Even at the tender age of 20 Sylvia knew exactly what she wanted to do. Asked by the wife of Brigadier Lyons what she wanted to do with her life, Sylvia replied ... 'Look after children.' She was offered a job as a nanny looking after Mrs Lyons' relatives in a little village called Glenavy in Northern Ireland.
So it came that Sylvia moved to Pigeontown Lane, Glenavy on July 12, 1956 where she looked after Colin and Diana Wilson by day and, normal for an English girl born in a public house, she frequented the local public house in the evenings alone, a scandal in 50's Ireland.
It was while living in Glenavy she met her future husband David Price from Station House on a blind date. They married in September 1958 and In 1961 the couple moved to Bristol where David ran a department store and Sylvia worked for Fry's chocolate factory.
Their first child Alistair was born in 1966 and the family returned back to Glenavy in 1969 to look after David's ailing mother who suffered a stroke. Sylvia nursed her mother in law at Station House for the next 13 years.

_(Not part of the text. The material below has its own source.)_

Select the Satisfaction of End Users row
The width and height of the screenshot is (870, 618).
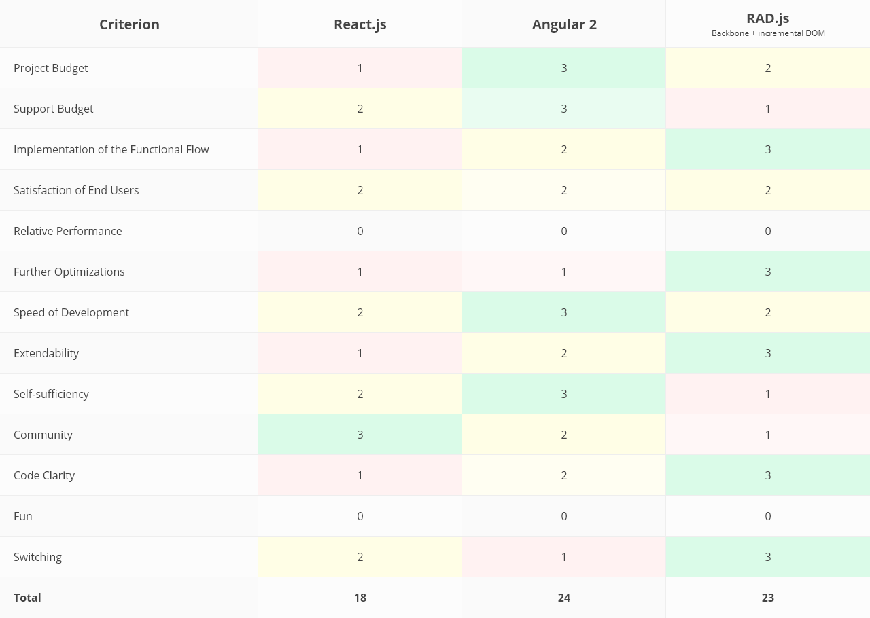[76, 190]
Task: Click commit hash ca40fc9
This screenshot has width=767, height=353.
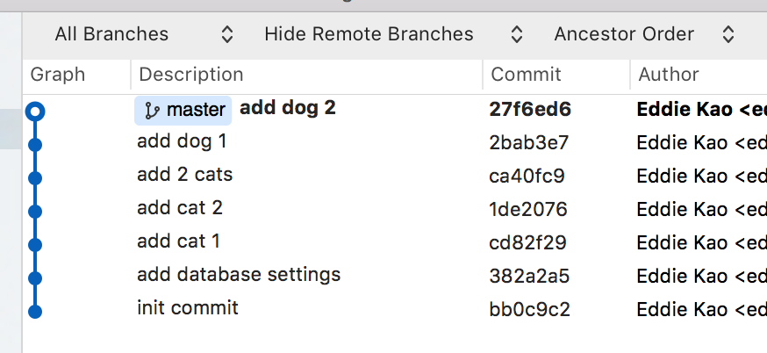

In 1971 daughter Caroline was born and the family became more involved in the local community, starting a group that campaigned for a pedestrian bridge to be built across the A26 after a local boy was killed on the road.
Sylvia, along with other founder member Henry Phillips, continued the group to bring the two communities together and even at the height of the troubles Sylvia brought an energy and a spirit that helped to bring Glenavy together. The Glenavy Community Association began in 1977 with Sylvia as Secretary and Chairperson, titles she held for the next 30 years.
She was also a member of the local WI, the Lisburn Community Forum that ran the Lisburn Festival, The Community Police Liaison Committee, The Ulster New Zealand Trust and The Glenavy Youth Project, using her energy and her time to help local people work together even during the most difficult times of the 70s and 80s.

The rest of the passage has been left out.